Establishing A Bridge of Reason & Understanding
Kamis, 23 Februari 2012
Environmental Update » 02 Desember 2011 » Hit: 215
Zulkieflimansyah Pimpin Rapat Komisi XI Soal Global Warning

Jakarta - Tak lama setelah diamanahi sebagai Wakil Ketua Komisi XI DPR RI, senin lalu Dr Zulkieflimansyah langsung memimpin rapat dengan NGO Climate Justice diruang Komisi XI DPR RI setelah sebelumnya ia menjadi anggota Komisi VII DPR RI.

Rapat kali ini merupakan rapat yang paling aspirtatif yang dipimpin oleh ketua baru kata Maruar Sirait anggota Komisi XI DPR RI yang disambut tawa oleh  anggota Komisi XI lainnya.Dalam rapat inipun kita akan membahas yang luar biasa sambungnya lagi.

Perubahan iklim telah membuat Indonesia sebagai Negara penghutang baru dalam program penanganan perubahan iklim, bayangkan hutang sebesar Rp.28 triliyun dalam program tersebut diduga dipergunakan untuk menutupi defisit anggaran tahun 2011. Seharusnya Indonesia tidak harus melakukan kompensasi atas tindakan negara-negara yang merusak perubahan iklim.
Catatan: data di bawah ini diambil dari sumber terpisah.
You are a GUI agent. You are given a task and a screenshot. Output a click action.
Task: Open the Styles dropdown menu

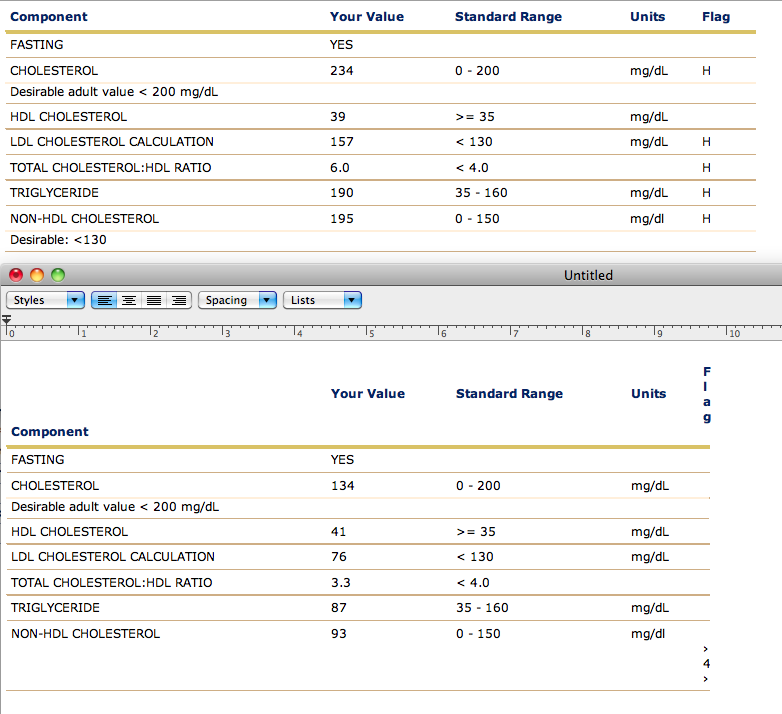pyautogui.click(x=45, y=300)
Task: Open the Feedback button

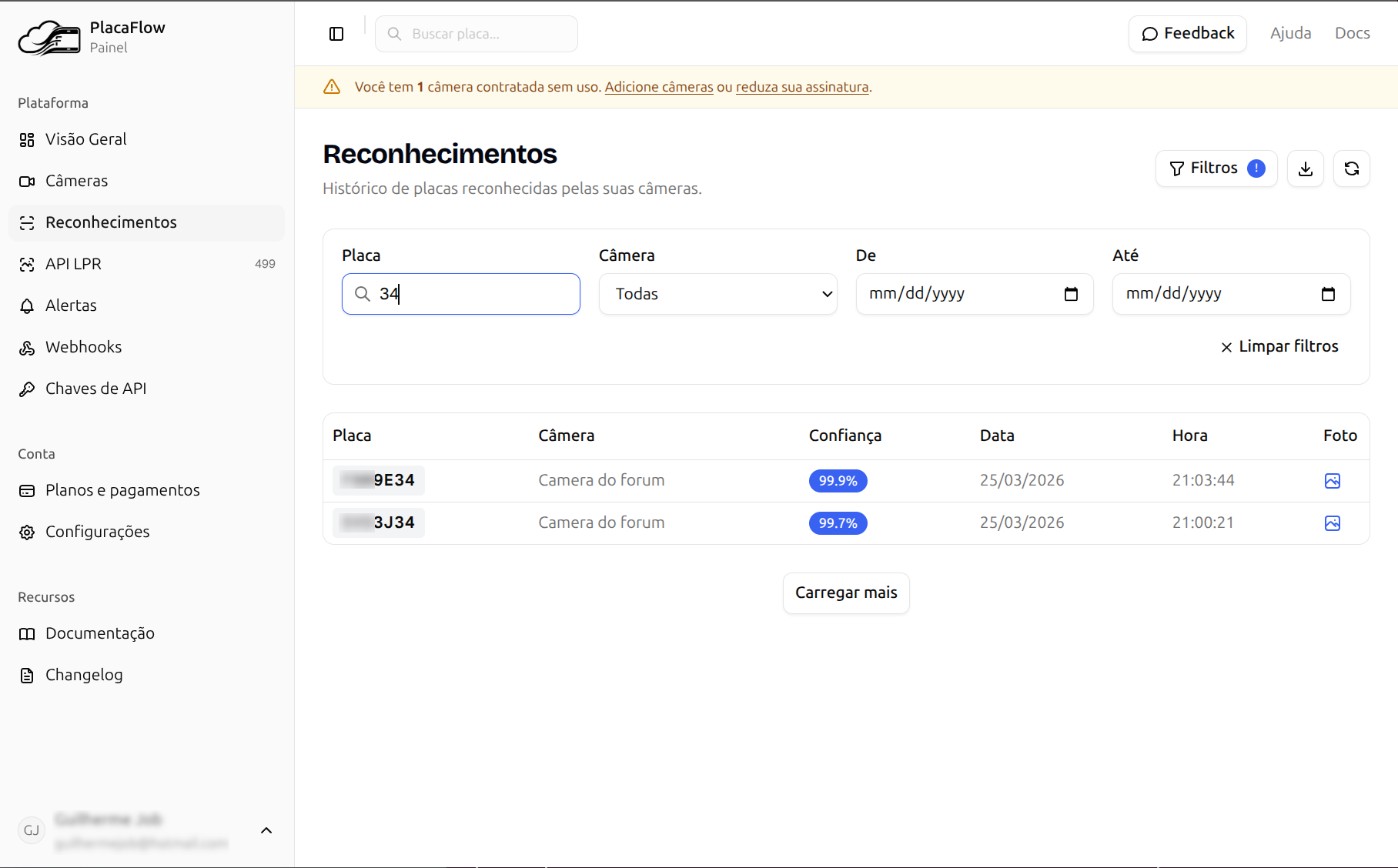Action: (x=1187, y=34)
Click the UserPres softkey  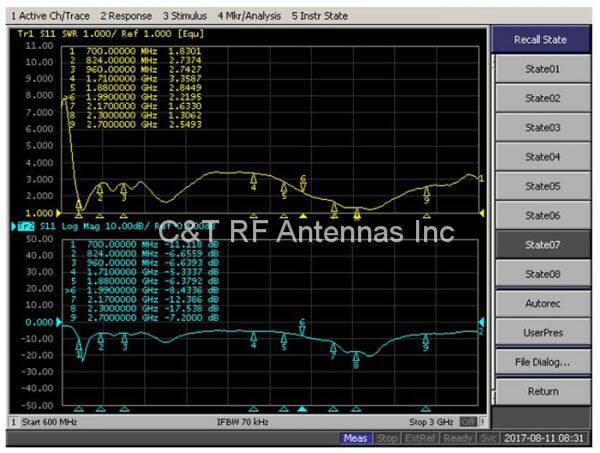542,332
Untuk itu dananya tidak boleh diperuntukkan dalam bentuk hutang melainkan hibah demikian persoalan yang mengemuka dalam dialog NGO Climate Justice dengan Komisi XI Senin kemarin.

NGO Climate Justice menyoroti tentang issu perubahan iklim sebagai bentuk upaya pejajahan ekonomi akan menjadi beban hutang Indonesia yang dimanfaatkan oleh Negara-negara penyumbang perubahan iklim.

Chalid Muhammad dari NGO Climate Justice  menjelaskan Pemerintah dalam tahun 2011 mencatat US.600 juta  yang dibiayai oleh ADB (Asian Development Bank) untuk Indonesia, namun sangat rancu dana ini dipergunakan untuk menutup defisit anggaran.

“Demikian juga dengan dana hibah dari Norwegia, US.1 Milliar yang tidak jelas penggunaannya karena penggunaan anggaran tersebut harus berdasarkan persetujuan DPR RI,persoalannya sekarang apakah DPR RI pernah menyetujuinya.” papar Chalid.

Anggota DPR RI FPDIP, Maruar Sirait mengingatkan NGO Climate Justice agar berbicara dengan data otentik, mengingat apa yang dikemukakan dalam rapat tersebut merupakan data yang dapat dipertanggungjawabkan sehingga dapat dijadikan referensi untuk mengambil tindakan selanjutnya.

Namun NGO Climate Justice meminta kepada Komisi XI agar dapat memanggil Menteri Keuangan untuk dimintai pertanggungjawaban penggunaan dana tersebut.


Menurutnya pada tahun 2008 Indonesia juga berhutang program sama sebesar US.1,9 Milliar yang dibiayai oleh Bank Dunia, Jica dan Perancis, “masalah yang paling Krusial adalah menyangkut tukar guling hutan kawasan konservasi di Kalimantan dengan dana pinjaman sebesar US.28,49 juta dan Sumatera US.29,9 juta pada masa pemerintahan Soeharto yang melibatkan LSM.” ungkap Chalid Muhammad.